REQUIREMENT: Reproduce the following lines word for word, with nothing changed.

========

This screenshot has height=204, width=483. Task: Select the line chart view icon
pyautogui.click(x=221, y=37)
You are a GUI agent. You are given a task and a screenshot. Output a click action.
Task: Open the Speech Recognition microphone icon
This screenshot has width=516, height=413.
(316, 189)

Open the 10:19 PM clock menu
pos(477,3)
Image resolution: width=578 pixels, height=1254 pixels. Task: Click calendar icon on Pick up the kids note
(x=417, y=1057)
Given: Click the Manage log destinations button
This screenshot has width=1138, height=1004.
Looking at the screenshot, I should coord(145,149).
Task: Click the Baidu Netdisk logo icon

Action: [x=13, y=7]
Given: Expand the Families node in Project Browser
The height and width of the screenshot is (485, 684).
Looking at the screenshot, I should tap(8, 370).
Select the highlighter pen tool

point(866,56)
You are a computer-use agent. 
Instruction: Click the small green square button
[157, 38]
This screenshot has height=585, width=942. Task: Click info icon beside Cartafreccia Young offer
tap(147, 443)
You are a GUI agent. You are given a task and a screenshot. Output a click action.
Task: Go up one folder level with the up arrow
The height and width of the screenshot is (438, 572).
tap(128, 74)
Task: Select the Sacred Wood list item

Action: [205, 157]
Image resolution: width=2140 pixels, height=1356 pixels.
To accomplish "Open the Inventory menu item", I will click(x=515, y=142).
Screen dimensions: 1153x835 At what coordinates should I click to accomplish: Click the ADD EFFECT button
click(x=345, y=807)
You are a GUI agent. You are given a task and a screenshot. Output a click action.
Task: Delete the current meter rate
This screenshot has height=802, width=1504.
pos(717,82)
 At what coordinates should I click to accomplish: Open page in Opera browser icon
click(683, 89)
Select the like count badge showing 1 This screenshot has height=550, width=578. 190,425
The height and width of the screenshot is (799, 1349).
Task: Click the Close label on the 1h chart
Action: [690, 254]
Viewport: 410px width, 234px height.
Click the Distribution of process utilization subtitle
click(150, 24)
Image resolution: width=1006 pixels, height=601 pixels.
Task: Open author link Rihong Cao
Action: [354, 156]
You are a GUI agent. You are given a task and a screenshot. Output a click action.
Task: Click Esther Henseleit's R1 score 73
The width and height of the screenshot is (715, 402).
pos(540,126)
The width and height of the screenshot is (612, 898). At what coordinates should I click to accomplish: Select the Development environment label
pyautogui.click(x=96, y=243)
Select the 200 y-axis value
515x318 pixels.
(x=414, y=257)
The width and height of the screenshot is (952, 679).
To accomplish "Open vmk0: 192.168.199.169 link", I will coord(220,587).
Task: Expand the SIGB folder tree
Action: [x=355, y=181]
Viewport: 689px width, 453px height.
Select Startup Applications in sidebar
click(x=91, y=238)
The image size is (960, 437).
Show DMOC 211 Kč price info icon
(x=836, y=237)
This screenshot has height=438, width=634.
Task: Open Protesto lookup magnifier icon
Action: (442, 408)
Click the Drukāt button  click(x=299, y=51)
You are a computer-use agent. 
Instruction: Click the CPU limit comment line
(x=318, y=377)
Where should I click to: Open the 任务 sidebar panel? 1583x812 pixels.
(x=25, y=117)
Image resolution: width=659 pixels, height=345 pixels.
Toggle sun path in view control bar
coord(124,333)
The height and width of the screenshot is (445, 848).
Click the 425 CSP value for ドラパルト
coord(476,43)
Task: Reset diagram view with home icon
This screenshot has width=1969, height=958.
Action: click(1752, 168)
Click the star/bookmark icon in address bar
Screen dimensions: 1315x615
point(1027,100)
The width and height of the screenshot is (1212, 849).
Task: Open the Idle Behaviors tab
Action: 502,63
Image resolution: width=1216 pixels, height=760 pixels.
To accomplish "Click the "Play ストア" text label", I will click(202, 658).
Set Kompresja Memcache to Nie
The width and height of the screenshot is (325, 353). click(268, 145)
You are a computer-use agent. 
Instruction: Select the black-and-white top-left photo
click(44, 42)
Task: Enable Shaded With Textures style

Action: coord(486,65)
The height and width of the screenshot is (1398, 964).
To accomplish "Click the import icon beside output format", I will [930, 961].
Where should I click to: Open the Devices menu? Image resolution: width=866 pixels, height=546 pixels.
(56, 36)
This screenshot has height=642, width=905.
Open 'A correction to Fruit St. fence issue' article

========

THE SOLUTION:
This screenshot has height=204, width=483. Task: Select the line chart view icon
pyautogui.click(x=221, y=37)
You are a GUI agent. You are given a task and a screenshot. Output a click action.
Task: Open the Speech Recognition microphone icon
This screenshot has width=516, height=413.
(316, 189)

Open the 10:19 PM clock menu
pos(477,3)
Image resolution: width=578 pixels, height=1254 pixels. Task: Click calendar icon on Pick up the kids note
(x=417, y=1057)
Given: Click the Manage log destinations button
This screenshot has width=1138, height=1004.
Looking at the screenshot, I should coord(145,149).
Task: Click the Baidu Netdisk logo icon

Action: [x=13, y=7]
Given: Expand the Families node in Project Browser
The height and width of the screenshot is (485, 684).
Looking at the screenshot, I should tap(8, 370).
Select the highlighter pen tool

point(866,56)
You are a computer-use agent. 
Instruction: Click the small green square button
[157, 38]
This screenshot has height=585, width=942. Task: Click info icon beside Cartafreccia Young offer
tap(147, 443)
You are a GUI agent. You are given a task and a screenshot. Output a click action.
Task: Go up one folder level with the up arrow
The height and width of the screenshot is (438, 572).
tap(128, 74)
Task: Select the Sacred Wood list item

Action: [205, 157]
Image resolution: width=2140 pixels, height=1356 pixels.
To accomplish "Open the Inventory menu item", I will click(x=515, y=142).
Screen dimensions: 1153x835 At what coordinates should I click to accomplish: Click the ADD EFFECT button
click(x=345, y=807)
You are a GUI agent. You are given a task and a screenshot. Output a click action.
Task: Delete the current meter rate
This screenshot has height=802, width=1504.
pos(717,82)
 At what coordinates should I click to accomplish: Open page in Opera browser icon
click(683, 89)
Select the like count badge showing 1 This screenshot has height=550, width=578. 190,425
The height and width of the screenshot is (799, 1349).
Task: Click the Close label on the 1h chart
Action: [690, 254]
Viewport: 410px width, 234px height.
Click the Distribution of process utilization subtitle
click(150, 24)
Image resolution: width=1006 pixels, height=601 pixels.
Task: Open author link Rihong Cao
Action: [354, 156]
You are a GUI agent. You are given a task and a screenshot. Output a click action.
Task: Click Esther Henseleit's R1 score 73
The width and height of the screenshot is (715, 402).
pos(540,126)
The width and height of the screenshot is (612, 898). At what coordinates should I click to accomplish: Select the Development environment label
pyautogui.click(x=96, y=243)
Select the 200 y-axis value
515x318 pixels.
(x=414, y=257)
The width and height of the screenshot is (952, 679).
To accomplish "Open vmk0: 192.168.199.169 link", I will coord(220,587).
Task: Expand the SIGB folder tree
Action: [x=355, y=181]
Viewport: 689px width, 453px height.
Select Startup Applications in sidebar
click(x=91, y=238)
The image size is (960, 437).
Show DMOC 211 Kč price info icon
(x=836, y=237)
This screenshot has height=438, width=634.
Task: Open Protesto lookup magnifier icon
Action: (442, 408)
Click the Drukāt button  click(x=299, y=51)
You are a computer-use agent. 
Instruction: Click the CPU limit comment line
(x=318, y=377)
Where should I click to: Open the 任务 sidebar panel? 1583x812 pixels.
(x=25, y=117)
Image resolution: width=659 pixels, height=345 pixels.
Toggle sun path in view control bar
coord(124,333)
The height and width of the screenshot is (445, 848).
Click the 425 CSP value for ドラパルト
coord(476,43)
Task: Reset diagram view with home icon
This screenshot has width=1969, height=958.
Action: click(1752, 168)
Click the star/bookmark icon in address bar
Screen dimensions: 1315x615
point(1027,100)
The width and height of the screenshot is (1212, 849).
Task: Open the Idle Behaviors tab
Action: 502,63
Image resolution: width=1216 pixels, height=760 pixels.
To accomplish "Click the "Play ストア" text label", I will click(202, 658).
Set Kompresja Memcache to Nie
The width and height of the screenshot is (325, 353). click(268, 145)
You are a computer-use agent. 
Instruction: Select the black-and-white top-left photo
click(44, 42)
Task: Enable Shaded With Textures style

Action: coord(486,65)
The height and width of the screenshot is (1398, 964).
To accomplish "Click the import icon beside output format", I will [930, 961].
Where should I click to: Open the Devices menu? Image resolution: width=866 pixels, height=546 pixels.
(56, 36)
This screenshot has height=642, width=905.
Open 'A correction to Fruit St. fence issue' article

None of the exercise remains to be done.